(Rows about locating elements on screens)
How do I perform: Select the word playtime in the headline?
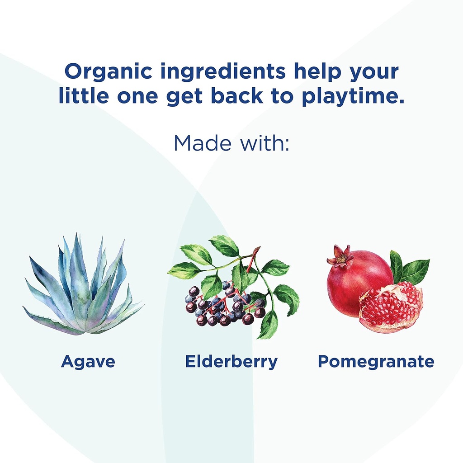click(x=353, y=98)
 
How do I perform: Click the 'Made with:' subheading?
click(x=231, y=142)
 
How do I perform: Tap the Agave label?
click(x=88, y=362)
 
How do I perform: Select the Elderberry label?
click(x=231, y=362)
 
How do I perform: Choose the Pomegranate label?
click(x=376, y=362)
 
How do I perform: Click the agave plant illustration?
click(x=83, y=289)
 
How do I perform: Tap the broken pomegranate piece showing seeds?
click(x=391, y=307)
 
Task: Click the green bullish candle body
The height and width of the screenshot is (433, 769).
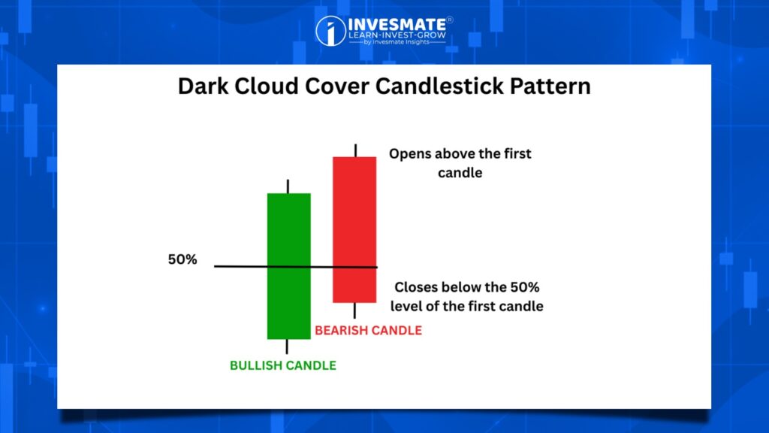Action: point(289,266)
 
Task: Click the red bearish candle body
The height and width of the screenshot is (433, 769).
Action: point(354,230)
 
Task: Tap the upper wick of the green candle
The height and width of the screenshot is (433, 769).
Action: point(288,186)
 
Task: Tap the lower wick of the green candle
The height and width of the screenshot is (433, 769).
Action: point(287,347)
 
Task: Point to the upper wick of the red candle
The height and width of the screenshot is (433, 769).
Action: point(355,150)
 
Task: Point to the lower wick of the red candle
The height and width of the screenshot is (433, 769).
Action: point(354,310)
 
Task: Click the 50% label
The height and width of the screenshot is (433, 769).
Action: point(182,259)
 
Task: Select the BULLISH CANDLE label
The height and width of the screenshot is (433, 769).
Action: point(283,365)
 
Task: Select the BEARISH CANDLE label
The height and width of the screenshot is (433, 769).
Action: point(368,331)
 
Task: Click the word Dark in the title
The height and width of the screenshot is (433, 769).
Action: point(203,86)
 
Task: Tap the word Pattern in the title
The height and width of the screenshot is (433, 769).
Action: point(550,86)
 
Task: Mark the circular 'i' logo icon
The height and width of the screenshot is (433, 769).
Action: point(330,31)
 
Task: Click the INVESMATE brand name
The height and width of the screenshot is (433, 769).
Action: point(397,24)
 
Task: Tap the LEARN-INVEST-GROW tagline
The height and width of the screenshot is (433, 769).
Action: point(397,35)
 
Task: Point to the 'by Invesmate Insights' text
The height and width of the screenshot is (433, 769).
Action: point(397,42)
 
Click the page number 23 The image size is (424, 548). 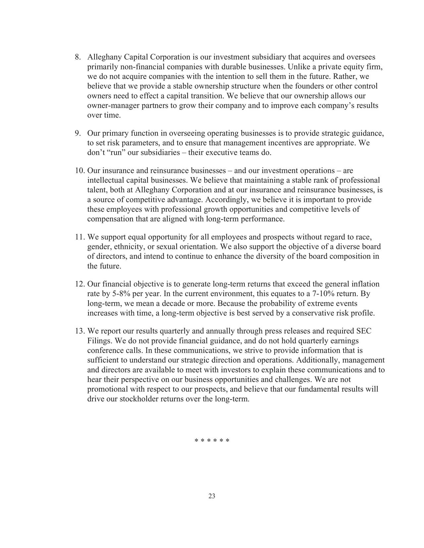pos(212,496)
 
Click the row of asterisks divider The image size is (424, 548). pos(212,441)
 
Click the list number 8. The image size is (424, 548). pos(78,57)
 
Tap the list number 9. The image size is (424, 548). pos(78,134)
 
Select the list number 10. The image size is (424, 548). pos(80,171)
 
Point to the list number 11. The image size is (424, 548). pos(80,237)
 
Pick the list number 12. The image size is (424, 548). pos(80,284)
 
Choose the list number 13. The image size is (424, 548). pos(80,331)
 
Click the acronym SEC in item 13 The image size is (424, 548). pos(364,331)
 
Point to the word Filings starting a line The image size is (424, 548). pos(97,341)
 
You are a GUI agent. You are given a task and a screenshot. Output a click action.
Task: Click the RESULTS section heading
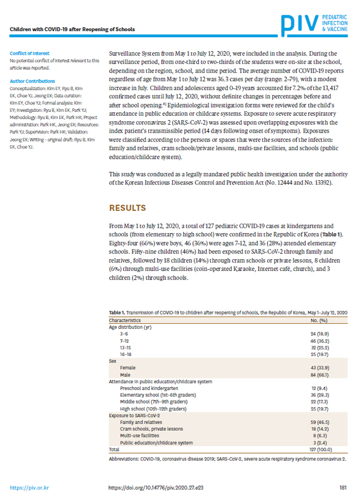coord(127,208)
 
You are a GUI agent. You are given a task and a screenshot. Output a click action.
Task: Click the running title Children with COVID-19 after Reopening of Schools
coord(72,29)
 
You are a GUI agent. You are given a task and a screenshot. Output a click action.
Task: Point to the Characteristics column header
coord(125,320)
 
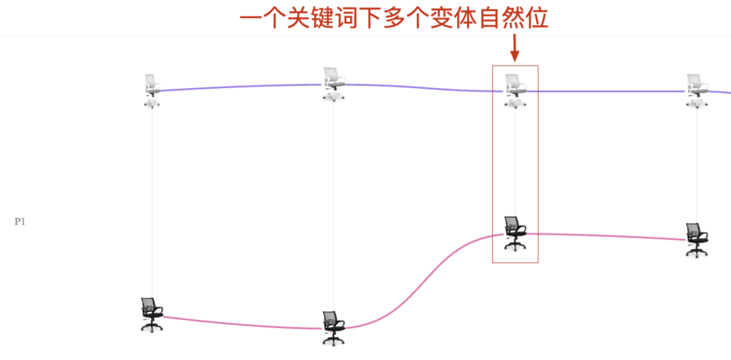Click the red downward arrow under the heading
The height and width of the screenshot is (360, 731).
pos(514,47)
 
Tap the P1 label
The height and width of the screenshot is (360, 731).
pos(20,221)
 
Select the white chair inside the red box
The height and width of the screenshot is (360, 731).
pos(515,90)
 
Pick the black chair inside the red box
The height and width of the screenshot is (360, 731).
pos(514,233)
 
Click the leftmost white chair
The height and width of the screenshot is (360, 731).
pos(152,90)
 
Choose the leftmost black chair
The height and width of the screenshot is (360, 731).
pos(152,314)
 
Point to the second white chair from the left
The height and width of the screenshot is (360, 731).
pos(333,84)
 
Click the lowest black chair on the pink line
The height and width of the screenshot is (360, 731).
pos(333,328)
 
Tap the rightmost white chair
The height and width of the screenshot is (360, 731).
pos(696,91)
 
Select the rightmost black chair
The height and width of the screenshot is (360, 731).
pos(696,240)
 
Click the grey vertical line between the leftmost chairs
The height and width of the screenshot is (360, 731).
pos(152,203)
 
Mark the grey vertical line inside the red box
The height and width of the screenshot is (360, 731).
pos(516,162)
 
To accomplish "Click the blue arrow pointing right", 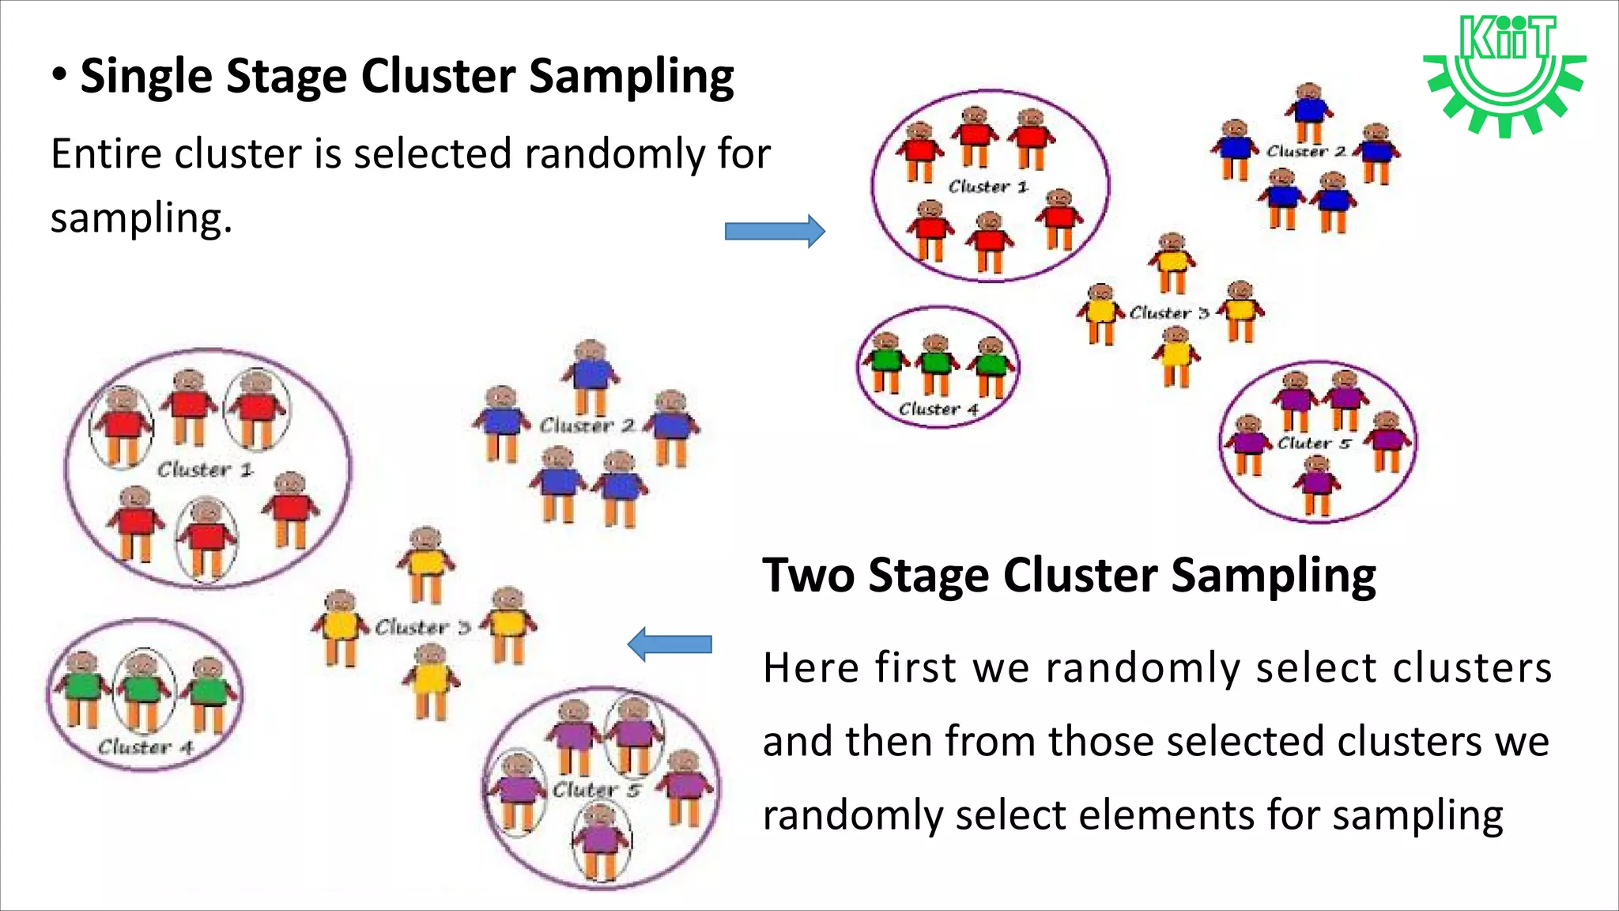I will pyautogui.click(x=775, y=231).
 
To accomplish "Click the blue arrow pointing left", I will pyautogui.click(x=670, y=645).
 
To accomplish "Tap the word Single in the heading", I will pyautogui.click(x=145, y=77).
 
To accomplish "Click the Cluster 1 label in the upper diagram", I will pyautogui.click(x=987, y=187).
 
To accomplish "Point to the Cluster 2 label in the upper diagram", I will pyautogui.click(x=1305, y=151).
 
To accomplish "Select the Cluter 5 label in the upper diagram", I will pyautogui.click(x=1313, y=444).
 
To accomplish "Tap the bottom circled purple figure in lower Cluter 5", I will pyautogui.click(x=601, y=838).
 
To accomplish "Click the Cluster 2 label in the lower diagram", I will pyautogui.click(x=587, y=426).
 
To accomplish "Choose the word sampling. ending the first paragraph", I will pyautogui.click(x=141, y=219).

→ **AIM**: Please reproduce the rows word for word, starting at the line that contains "Task: Click the red bearish candle body" and ending at the line that contains "Action: point(397,35)", with both of those lines included.

→ **TASK SOLUTION**:
Task: Click the red bearish candle body
The height and width of the screenshot is (433, 769).
Action: point(354,230)
 
Task: Tap the upper wick of the green candle
The height and width of the screenshot is (433, 769).
Action: point(288,186)
 
Task: Tap the lower wick of the green candle
The height and width of the screenshot is (433, 769).
Action: point(287,347)
 
Task: Point to the upper wick of the red candle
The height and width of the screenshot is (433, 769).
Action: point(355,150)
 
Task: Point to the lower wick of the red candle
The height and width of the screenshot is (433, 769).
Action: point(354,310)
 
Task: Click the 50% label
The height and width of the screenshot is (433, 769).
Action: point(182,259)
 
Task: Select the BULLISH CANDLE label
The height and width of the screenshot is (433, 769).
Action: point(283,365)
 
Task: Select the BEARISH CANDLE label
The height and width of the screenshot is (433, 769).
Action: point(368,331)
 
Task: Click the word Dark in the title
The height and width of the screenshot is (433, 769).
Action: point(203,86)
 
Task: Tap the word Pattern in the title
The height and width of the screenshot is (433, 769).
Action: point(550,86)
 
Task: Mark the circular 'i' logo icon
The height and width of the screenshot is (433, 769).
Action: point(330,31)
 
Task: Click the INVESMATE brand name
The height and width of the screenshot is (433, 769).
Action: point(397,24)
 
Task: Tap the LEARN-INVEST-GROW tagline
The height and width of the screenshot is (433, 769).
Action: point(397,35)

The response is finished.